I picked up this book because I wanted something short to read in one sitting (it took me three train rides). This book doesn’t have much of a plot. It’s told from the point of view of two children, Alfred and Guinevere, as they spend the summer with their grandmother. Most of the book is written as Guinevere’s diary with sections of dialogue throughout. It was pleasant to read but I wouldn’t say that Schuyler “has a pitch-perfect ear for children’s voices,” as the back cover’s summary claims. Some parts felt too sophisticated to be relatable. Overall, I wouldn’t go so far as to say this book is bad, but I wouldn’t recommend it either.
This review first appeared in a larger article here
you could easily do a kind of vulgar Lacanian analysis of this … realms of the imaginary and Real coming into conflict… transference… but i’ve been out of my theory programme for so long now.. all of these terms.. like sands through the hourglass
Schuyler is just a good writer. wonderful precocious child voice on display here
The book is narrated by the children themselves, to great effect. A gripping and amusing novella, I think suitable for older children as well as grown-ups. So well worth reprinting after all that time.

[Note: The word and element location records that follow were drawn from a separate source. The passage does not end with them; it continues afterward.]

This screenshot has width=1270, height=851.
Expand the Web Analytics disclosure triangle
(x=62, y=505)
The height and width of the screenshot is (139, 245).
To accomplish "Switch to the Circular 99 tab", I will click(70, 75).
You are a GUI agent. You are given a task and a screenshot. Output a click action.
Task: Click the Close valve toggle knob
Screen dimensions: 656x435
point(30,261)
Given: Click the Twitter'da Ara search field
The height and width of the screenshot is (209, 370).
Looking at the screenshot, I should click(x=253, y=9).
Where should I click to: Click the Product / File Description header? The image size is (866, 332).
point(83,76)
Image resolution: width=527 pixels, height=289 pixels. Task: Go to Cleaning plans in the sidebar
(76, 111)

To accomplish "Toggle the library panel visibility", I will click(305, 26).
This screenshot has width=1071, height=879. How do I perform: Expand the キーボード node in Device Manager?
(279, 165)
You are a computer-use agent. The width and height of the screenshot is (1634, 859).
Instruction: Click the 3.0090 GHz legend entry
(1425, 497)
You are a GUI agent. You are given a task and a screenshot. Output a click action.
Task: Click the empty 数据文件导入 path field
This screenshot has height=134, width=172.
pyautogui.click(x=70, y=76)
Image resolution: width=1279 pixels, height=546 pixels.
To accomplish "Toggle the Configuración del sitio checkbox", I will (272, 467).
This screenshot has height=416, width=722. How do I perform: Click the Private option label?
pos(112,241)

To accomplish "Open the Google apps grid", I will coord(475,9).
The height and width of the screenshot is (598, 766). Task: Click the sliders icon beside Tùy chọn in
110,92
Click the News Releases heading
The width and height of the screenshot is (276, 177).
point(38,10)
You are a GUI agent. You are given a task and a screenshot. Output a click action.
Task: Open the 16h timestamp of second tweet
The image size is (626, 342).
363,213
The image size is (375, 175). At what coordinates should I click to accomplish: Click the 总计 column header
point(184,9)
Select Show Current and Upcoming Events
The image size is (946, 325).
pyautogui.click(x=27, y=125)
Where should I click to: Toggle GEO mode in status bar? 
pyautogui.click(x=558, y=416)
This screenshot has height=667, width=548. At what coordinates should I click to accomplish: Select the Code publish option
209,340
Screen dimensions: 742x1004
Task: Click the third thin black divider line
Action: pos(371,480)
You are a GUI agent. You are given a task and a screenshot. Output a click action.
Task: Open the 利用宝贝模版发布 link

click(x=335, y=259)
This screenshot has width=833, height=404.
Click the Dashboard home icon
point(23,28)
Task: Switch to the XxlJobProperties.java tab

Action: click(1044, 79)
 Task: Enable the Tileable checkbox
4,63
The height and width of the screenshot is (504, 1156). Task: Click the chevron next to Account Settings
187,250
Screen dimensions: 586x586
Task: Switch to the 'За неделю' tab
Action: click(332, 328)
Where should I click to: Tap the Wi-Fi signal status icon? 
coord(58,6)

The story of two young siblings, told in diary entries and snatched of dialogue. Schuyler has a great talent for depicting the passionate and confused state of childhood, its jealousies, passions and follies. The structure alone is worth your trouble.
The book was a little hard to follow, but maybe that was deliberate to emphasize the children's story. Sometimes it was unclear who was speaking. It reminded me of how I wrote in my diary at Guinevere's age. I feel as though their story didn't have a point.
Es un libro muy tierno, en el que se ven los problemas de los adultos desde la visión inocente de dos niños. Es una novela corta que no es quizá la mejor obra del siglo pasado, pero cuya lectura se hace amena y ágil.
LOVED this book, felt like I was reading right from a kids diary / a real transcription of siblings conversing. Author did an amazing job capturing the mind of a child and sibling/friend dynamics. funny and creative but so simple
Touching short story about a brother and older sister told only from dialogue and Guinevere’s journal entries. An unique approach to write a narrative.